[Source records]
——————————

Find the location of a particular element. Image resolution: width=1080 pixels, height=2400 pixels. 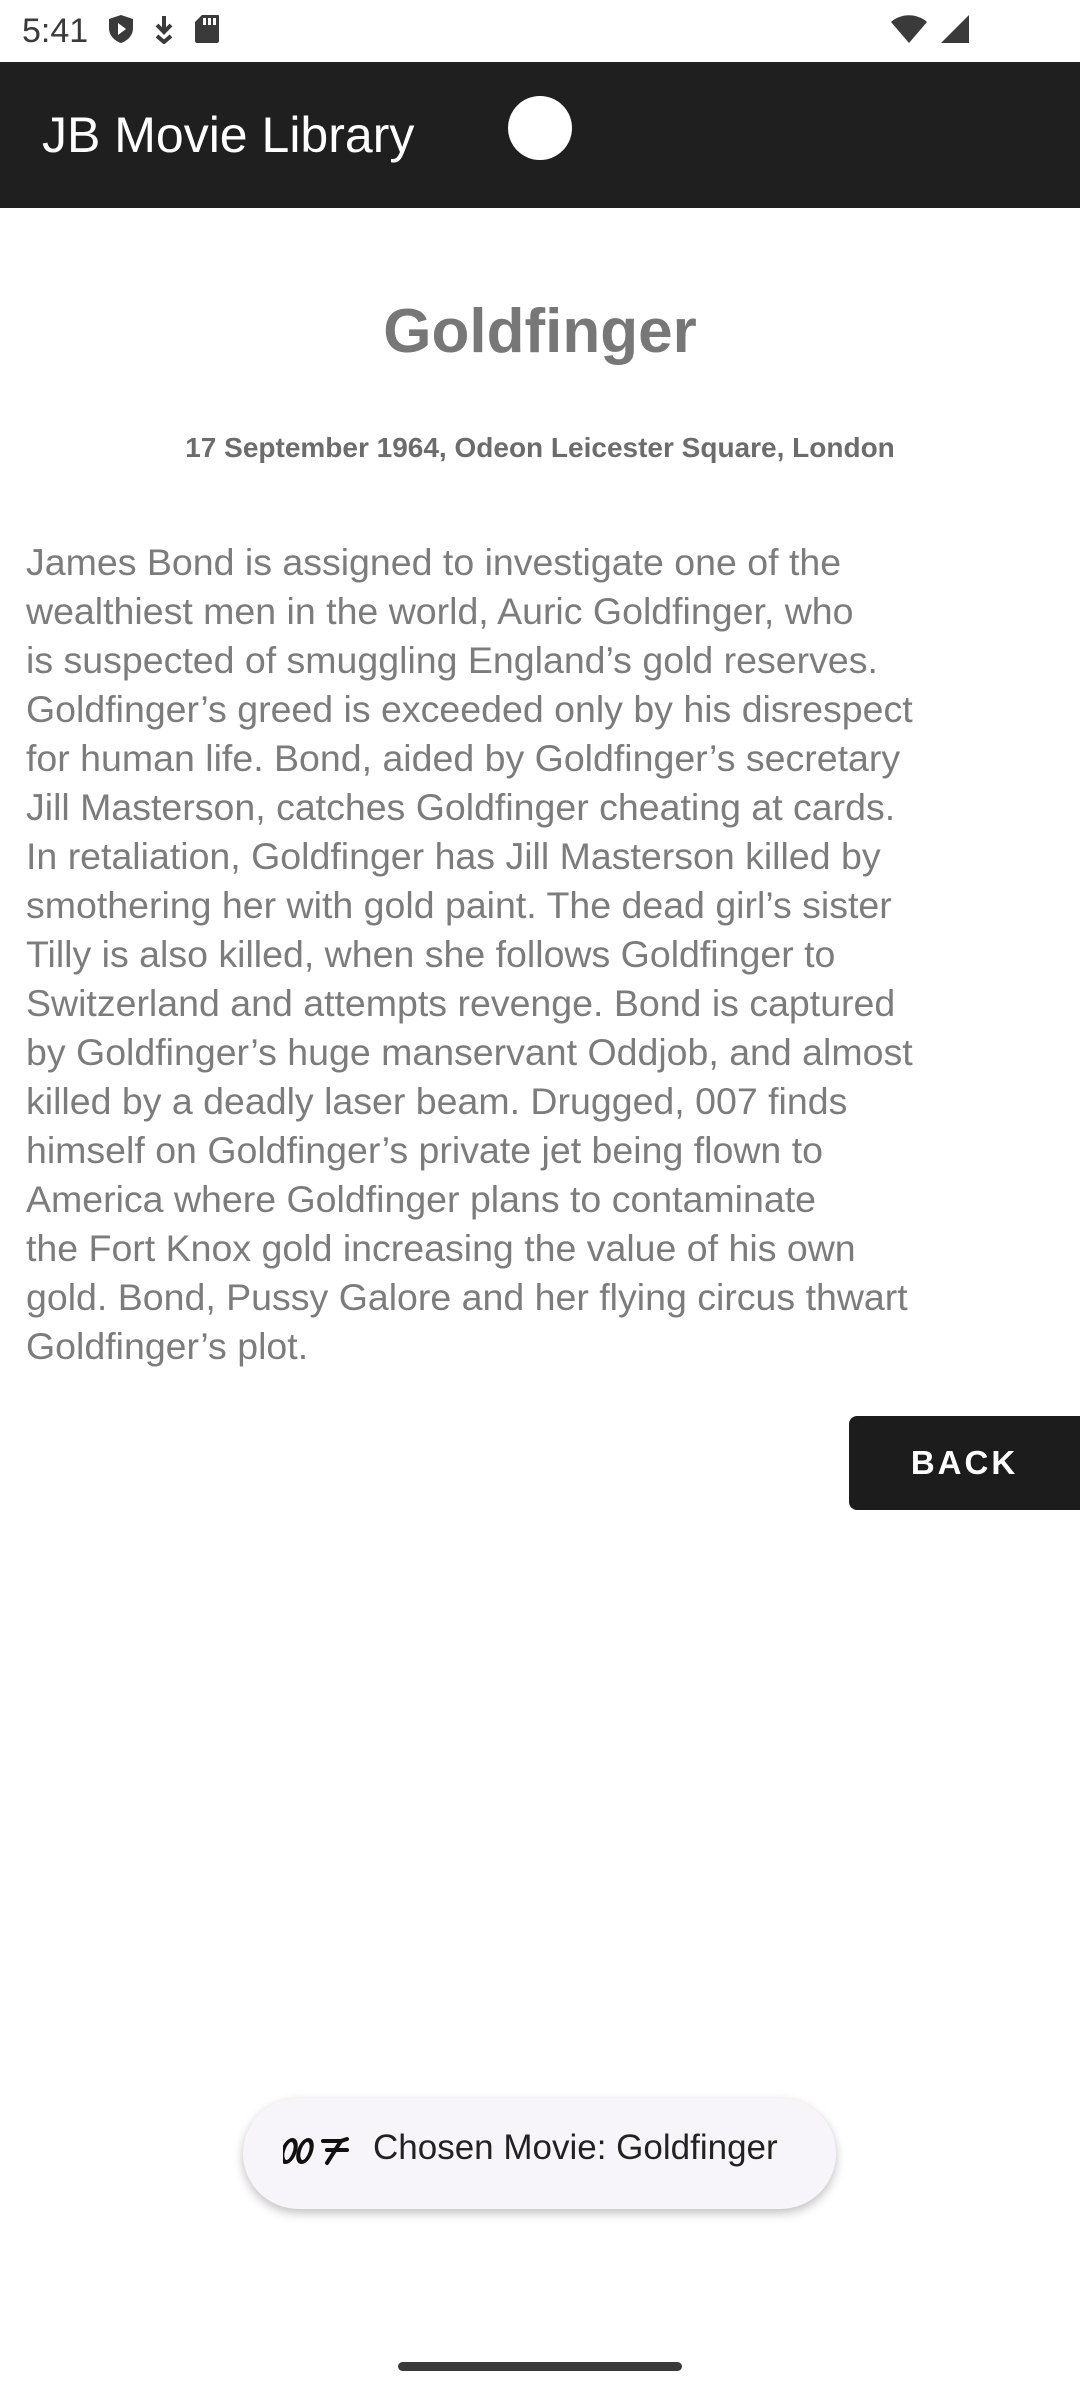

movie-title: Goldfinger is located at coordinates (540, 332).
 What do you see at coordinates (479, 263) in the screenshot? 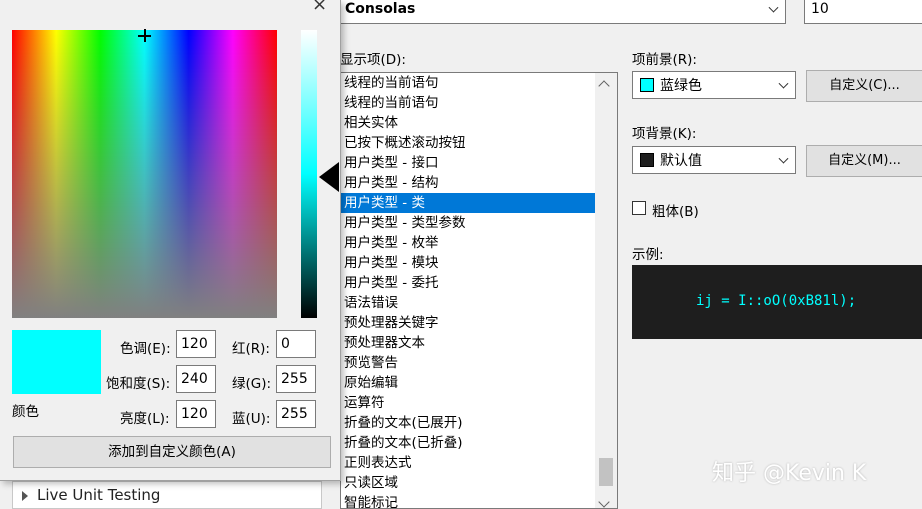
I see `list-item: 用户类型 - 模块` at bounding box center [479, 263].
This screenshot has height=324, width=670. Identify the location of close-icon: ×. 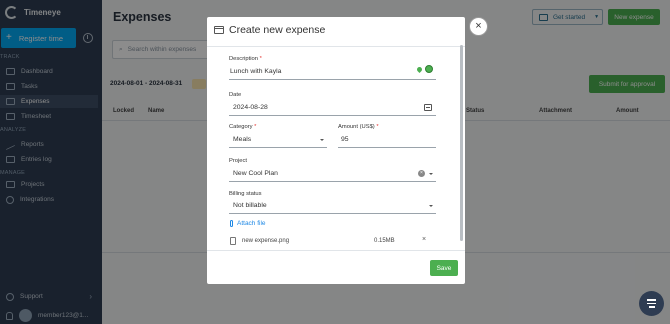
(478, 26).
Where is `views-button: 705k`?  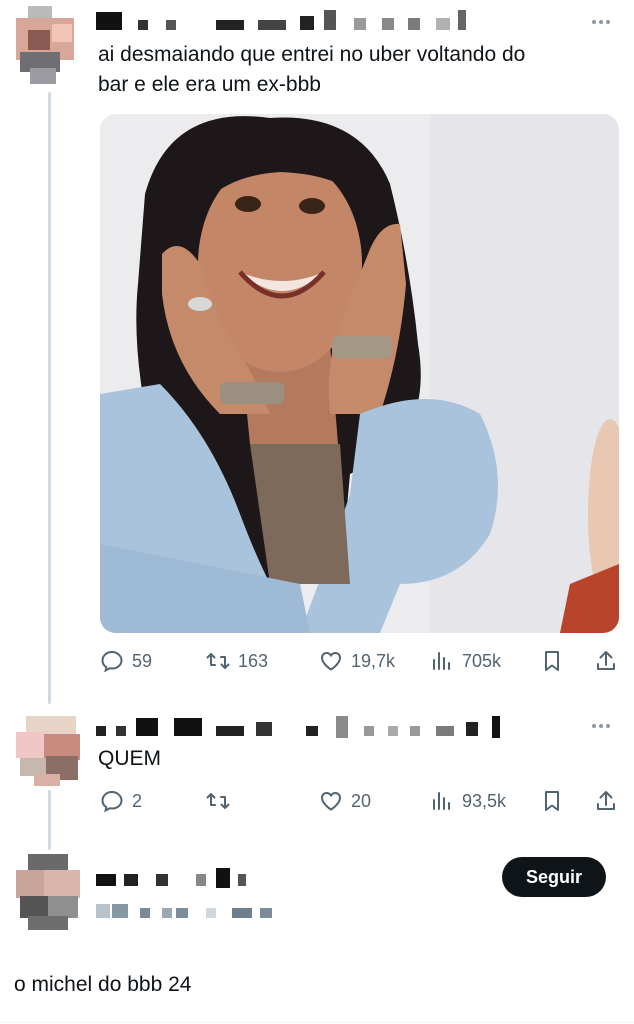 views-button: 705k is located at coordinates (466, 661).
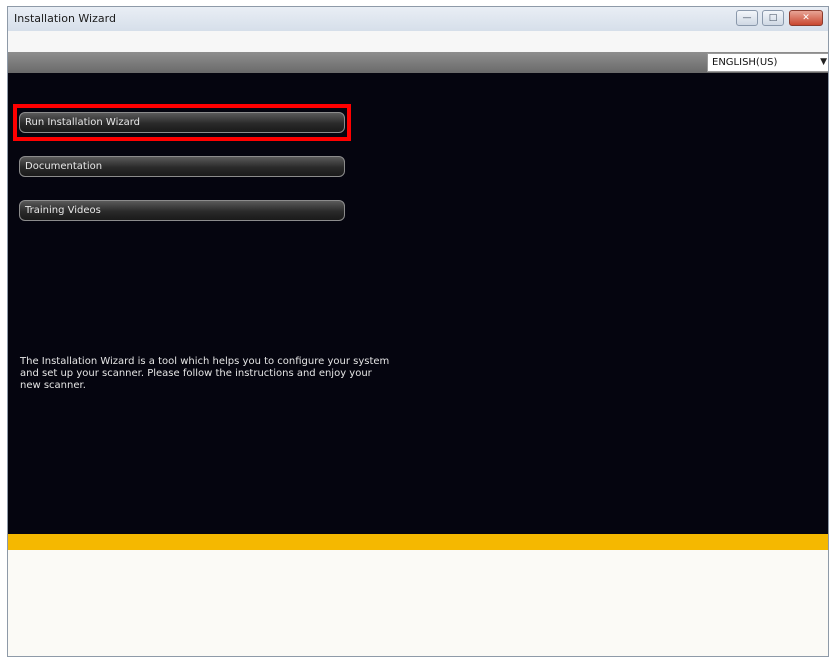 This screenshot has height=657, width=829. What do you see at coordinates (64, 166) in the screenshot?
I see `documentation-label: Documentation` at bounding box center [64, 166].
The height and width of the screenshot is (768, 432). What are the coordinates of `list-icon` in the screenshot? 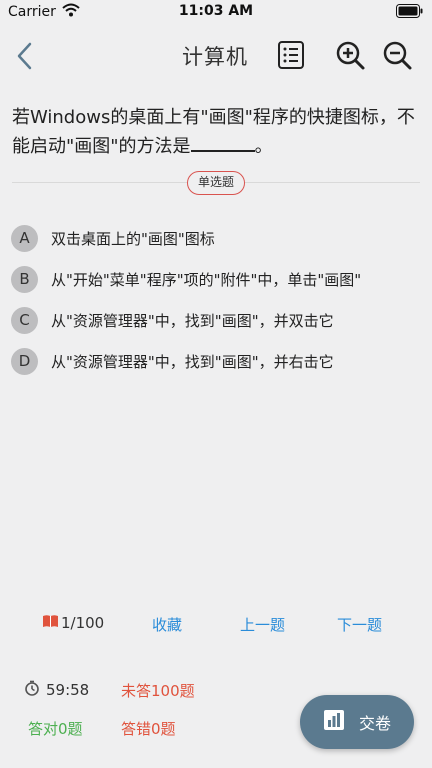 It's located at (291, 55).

——————————

TASK GOAL
Rewrite the data from its start through the line containing "movie-title: Goldfinger is", inclusive, switching "particular" to "specific" and keeping everything else the same. Leave the pictures out.

EXERCISE RESPONSE
Find the location of a specific element. Image resolution: width=1080 pixels, height=2400 pixels. 

movie-title: Goldfinger is located at coordinates (540, 332).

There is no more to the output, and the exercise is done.